## Extract provided
--
This is the third book I have read in the Takeshi Kovacs series, by Richard Morgan. It’s set maybe 100 years after the last one I read, Broken Angels (which I seem strangely to have neglected to review) and features an older, much angrier Kovacs returning to his homeworld, Harlan’s World, for personal reasons. The story traces the problems he gets caught up in, and the way things fall apart around him as his anger and built up psychological damage drive him deeper and deeper into trouble.
The defining philosophical concept for this science fiction universe is the process of “re-sleeving,” in which most people can save their souls into a small unit in their body (their “stack”) and be brought back to life after death in a new “sleeve,” or body. These bodies are either the bodies of people being punished for serious crimes or bodies specially grown for the purpose. Takeshi is a demobbed member of an elite commando unit whose members get broadcast across space, re-sleeved at their destination, and sent in to trouble spots to commit heinous acts of slaughter. In this universe, faster than light travel is impossible so travel between the stars is primarily done by broadcasting souls into new bodies. We saw in Altered Carbon that this process can have strange philosophical consequences, which can be interesting to explore.
The defining setting for this book is Kovacs’s home planet, Harlan’s World, which was terraformed by a combined team of Eastern European and Japanese, and is basically owned by the families who originally settled it. It’s an ocean world, but travel and even weather forecasting is difficult because it is ringed with orbitals, set up by a prior civilization, which destroy any flying object more sophisticated than a helicopter. No-one can enter or leave Harlan’s World physically, and the air is off limits. The society is corrupt oligarchic capitalism, a system of exploitation of the poorest that was so bad that 300 years ago the world was torn apart by a revolution, the Unsettlement, at whose head was a mysterious prophet-politician called Quellcrist Falconer.
--
## Exercise task a
Reproduce the book review in full, word for word.
The review and the records come from unrelated sources.
--
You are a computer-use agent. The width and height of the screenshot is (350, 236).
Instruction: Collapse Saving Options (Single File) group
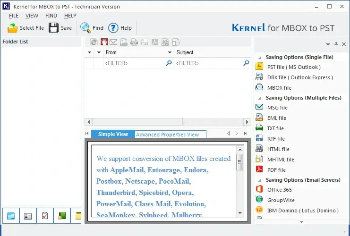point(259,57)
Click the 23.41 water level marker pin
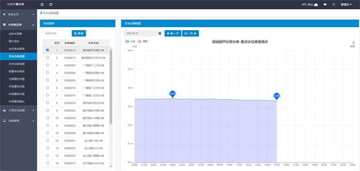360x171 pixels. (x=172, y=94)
--
## Exercise task b
Format every line of the records as a numbered list, skipping blank lines and leaving the pictures out.

## Written response a
This is the third book I have read in the Takeshi Kovacs series, by Richard Morgan. It’s set maybe 100 years after the last one I read, Broken Angels (which I seem strangely to have neglected to review) and features an older, much angrier Kovacs returning to his homeworld, Harlan’s World, for personal reasons. The story traces the problems he gets caught up in, and the way things fall apart around him as his anger and built up psychological damage drive him deeper and deeper into trouble.
The defining philosophical concept for this science fiction universe is the process of “re-sleeving,” in which most people can save their souls into a small unit in their body (their “stack”) and be brought back to life after death in a new “sleeve,” or body. These bodies are either the bodies of people being punished for serious crimes or bodies specially grown for the purpose. Takeshi is a demobbed member of an elite commando unit whose members get broadcast across space, re-sleeved at their destination, and sent in to trouble spots to commit heinous acts of slaughter. In this universe, faster than light travel is impossible so travel between the stars is primarily done by broadcasting souls into new bodies. We saw in Altered Carbon that this process can have strange philosophical consequences, which can be interesting to explore.
The defining setting for this book is Kovacs’s home planet, Harlan’s World, which was terraformed by a combined team of Eastern European and Japanese, and is basically owned by the families who originally settled it. It’s an ocean world, but travel and even weather forecasting is difficult because it is ringed with orbitals, set up by a prior civilization, which destroy any flying object more sophisticated than a helicopter. No-one can enter or leave Harlan’s World physically, and the air is off limits. The society is corrupt oligarchic capitalism, a system of exploitation of the poorest that was so bad that 300 years ago the world was torn apart by a revolution, the Unsettlement, at whose head was a mysterious prophet-politician called Quellcrist Falconer.

## Written response b
1. You are a computer-use agent. The width and height of the screenshot is (350, 236).
2. Instruction: Collapse Saving Options (Single File) group
3. point(259,57)
4. Click the 23.41 water level marker pin
5. 360x171 pixels. (x=172, y=94)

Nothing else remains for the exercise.